Stitching Trainers Together to Subtype Diffuse Large B-Cell Lymphoma

The identification of two biologically distinct subtypes – activated B cell (ABC) and germinal center (GC) – of diffuse large B-cell lymphoma (DLBL) by their gene expression profiles transformed our understanding of disease pathogenesis and led to high expectations for the development of novel targeted therapies, especially for the unfavorable ABC type. Progress in the field has been hampered, however, by inconsistencies inherent in using immunohistochemistry (IHC) staining to distinguish the subtypes. Although several IHC algorithms have been proposed to separate the good-prognosis GC type from the aggressive ABC type, inter-observer variability in interpretation of pathologic specimens has plagued this approach. For this reason, gene expression arrays remain the optimal approach to subtyping, and the technical complexities of these systems are steadily becoming more manageable. Methods to extract sufficient mRNA from formalin-fixed, paraffin-embedded (FFPE) tissue have been improved to the extent that routine diagnostic specimens can now be used without having to rely on fresh tissue. The other obstacle to clinical implementation of microarray analysis has been the lack of bioinformatic tools sufficiently robust to allow for real-time classification of individual cases as they occur in routine practice. Previous instruments depended on retrospective analysis of bulk data and were therefore useful for research studies but not for analysis of individual samples. The groups from the Haematological Malignancy Diagnostic Service at St. James’s University Hospital, Leeds, U.K., and the Bioinformatics Group at the University of Leeds appear to have now resolved this problem as well.

Starting from the cell-of-origin classifier developed at the National Cancer Institute,¹  Care et al. evaluated more than 30 different machine learning tools used to determine the DLBL cell of origin that have been reported in the literature. Machine learning tools derive from artificial intelligence research and center on algorithms that learn to identify recurring patterns from available data and link them to specific decisions or assigned classes. Once trained, the algorithms can apply the learned rules to new data. The paper by Care and colleagues showed that a combination of four of these machine learning tools, voting in a balanced fashion, could effectively classify DLBL data sets from a range of different tissue sources and array platform types. Importantly, this combination of tools was better at separating the good (GC) and poor (ABC) risk groups in most data sets, including those derived from either FFPE or fresh material. They did this without assigning more cases to the “unclassified”/type III category, although a small molecular gray zone always persists. In validating this classifier, the authors performed an extensive meta-analysis of gene expression across 10 data sets (more than 2,000 samples) of DLBL. Interestingly, the optimized classifier requires only 20 of the genes that were included in the original NCI classifier, and the authors were also able to show that increasing the number of analyzed genes up to 180 did not improve the ability to classify subtypes with significant differences in survival.

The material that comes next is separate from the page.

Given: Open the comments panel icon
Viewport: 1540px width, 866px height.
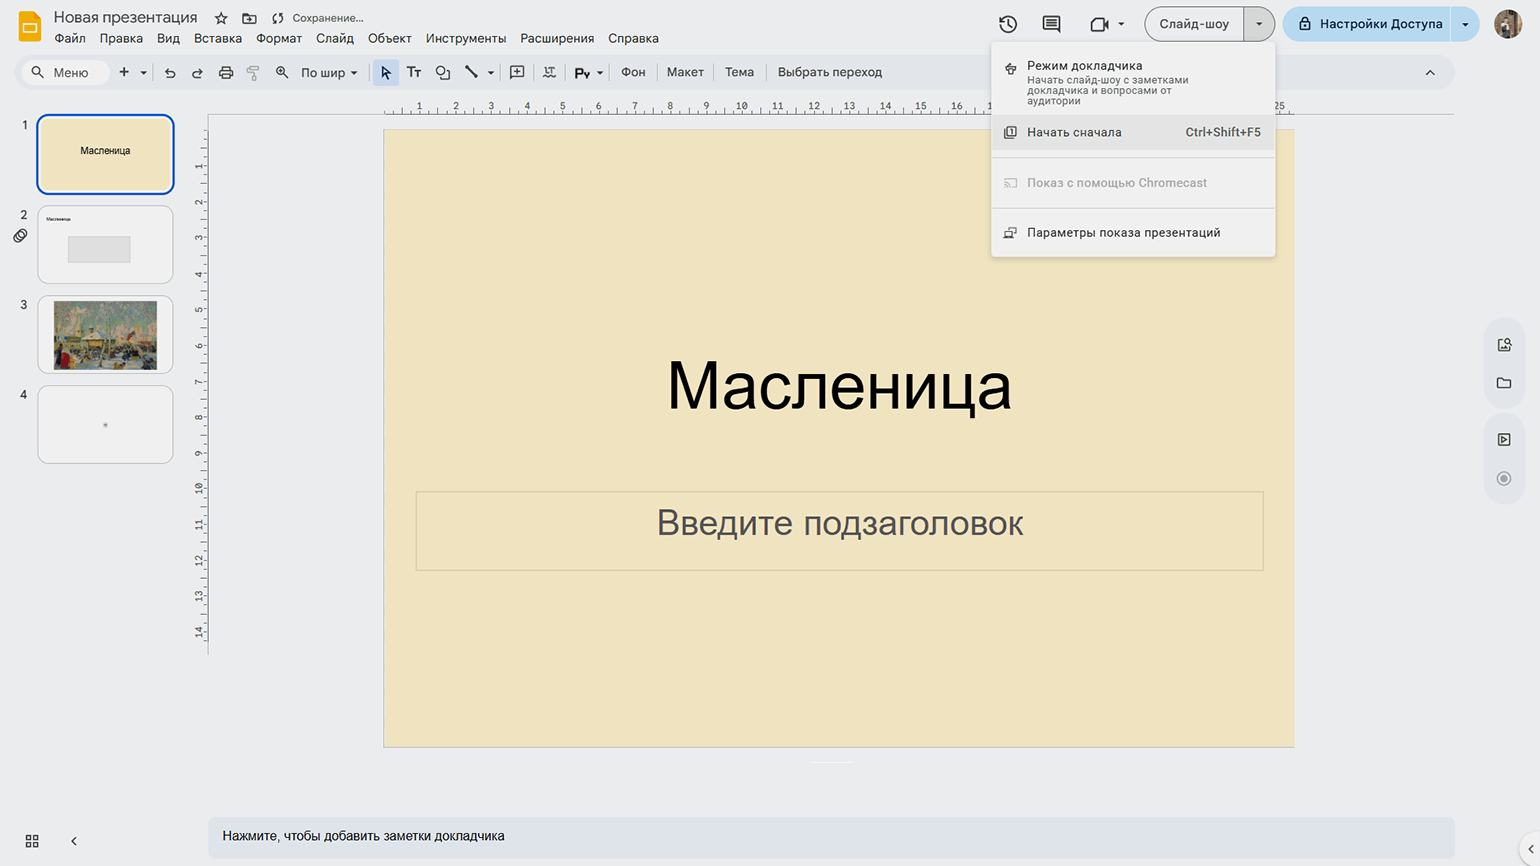Looking at the screenshot, I should [x=1051, y=24].
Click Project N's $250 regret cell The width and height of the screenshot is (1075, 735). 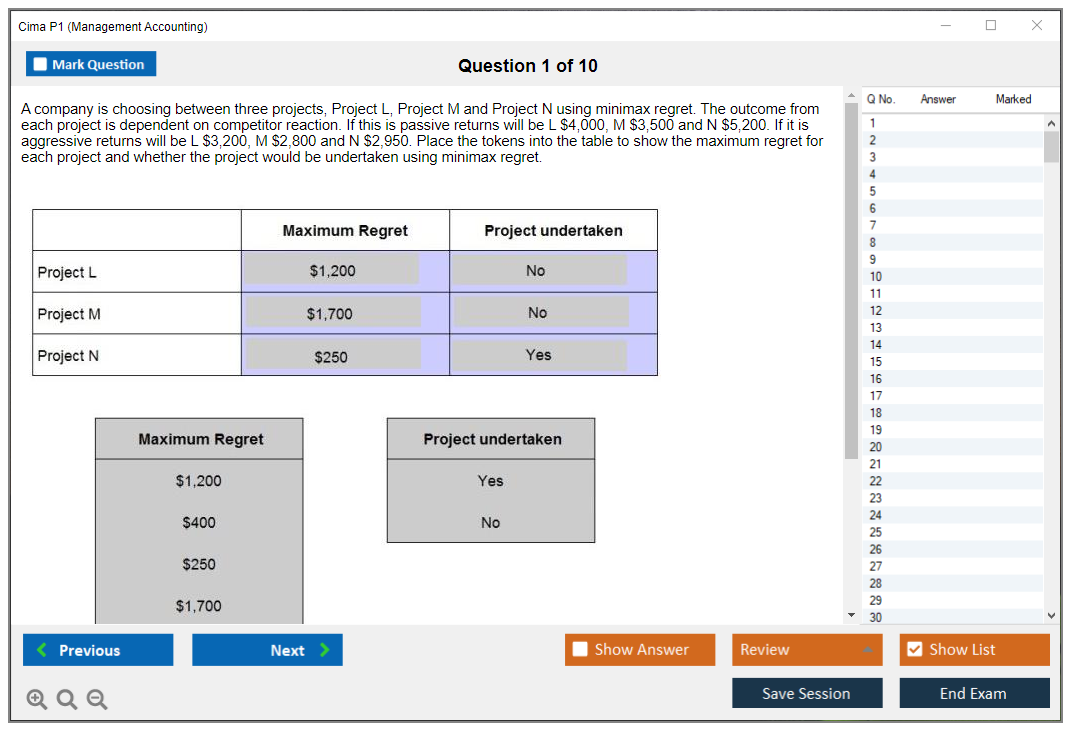333,356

The tool, described as the DLBL automatic classifier (DAC), is available as an open source, free-standing application. It can be found at www.bioinformatics.leeds.ac.uk/~bgy7mc/DAC/ and can be downloaded and used to classify both whole data sets and individual cases. For the latter, all that is required is a background data set of at least 30 cases for the array platform type being used before starting to type individual cases.